The opinion of the court was delivered by: Marvin Katz, Senior Judge
This case concerns a preexisting condition exclusion contained in a
short-term medical insurance policy issued by defendant Fortis Insurance
Company and purchased by plaintiff Joseph Lawson for himself and his
daughter Elena Lawson. Plaintiffs bring claims for breach of contract and
bad faith. Now before the court are the plaintiffs' motion for partial
summary judgment and the defendant's motion for summary judgment.
Mr. Lawson obtained the Fortis policy for himself and Elena on October
7, 1998, and the policy became effective two days later on October 9. At
issue is the medical expenses incurred by Elena for the diagnosis and
ultimately successful treatment of her leukemia during the time that the
Fortis policy was in effect. Fortis denied coverage for these expenses on
the grounds that the leukemia was a preexisting condition. The policy
excludes coverage for a preexisting condition, defined as:
A Sickness, Injury, disease or physical condition
for which medical advice or treatment was
recommended by a Physician or received from a
Physician within the five (5) year period preceding
that Covered Person's Effective Date of Coverage.
P1. Mem. in Supp. of Partial Summ. J., Ex. 1 (Policy) at 3, 10.
"Sickness" is defined by the policy as: "An illness, disease or condition
which is diagnosed or treated while this policy is in force." Id. at 3.

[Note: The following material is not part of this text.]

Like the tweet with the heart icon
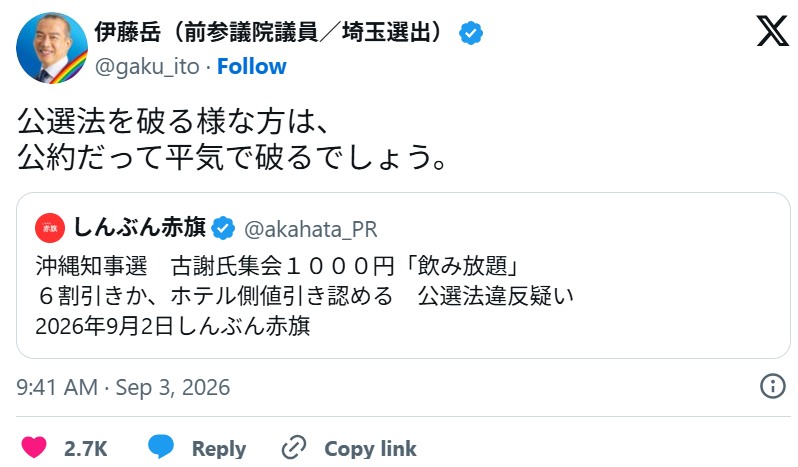 34,448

Disease and physical condition are not defined.*fn1
On October 7, 1998, Elena's mother, plaintiff Tammy Malatak, brought
Elena to the emergency room at Palmerton Hospital. According to hospital
records, Ms. Malatak reported that Elena "was running a temperature since
yesterday, about 102 degrees F." P1. Mem. in Supp. of Partial Summ. J.,
Ex. 2. Other symptoms exhibited by Elena included a swollen eye, a dry
hacking cough, and a scratchy throat. Id. Ms. Malatak also testified at
her deposition that Elena seemed sluggish and that Tylenol had not
reduced her fever. Def. Answer to P1. Mot. for Partial Summ. J., Ex. A at
29, 42-43. Dr. Shailesh Parikh, the emergency room doctor, diagnosed an
upper respiratory inflection.*fn2 Id. He prescribed antibiotics and
allergy medicine, told Ms. Malatak to treat Elena's fever with Tylenol or
Advil, and to take Elena to her regular doctor for follow up in one or
two days. Id. Def Mem. in Supp. of Summ. J., Ex. C at 24. Dr. Parikh also
told Ms. Malatak to bring Elena back to emergency room if the fever
continued or worsened. Id.
On October 13, 1998, after the policy was effective, Elena again sought
medical treatment, this time from Dr. Narendra Ambani. According to the
doctor's treatment notes, Elena's symptoms at that time included an
on-and-off fever for one week, dizziness, lower back pain, coughing and
vomiting five times that day. P1. Mem. in Supp. of Partial Summ. J., Ex.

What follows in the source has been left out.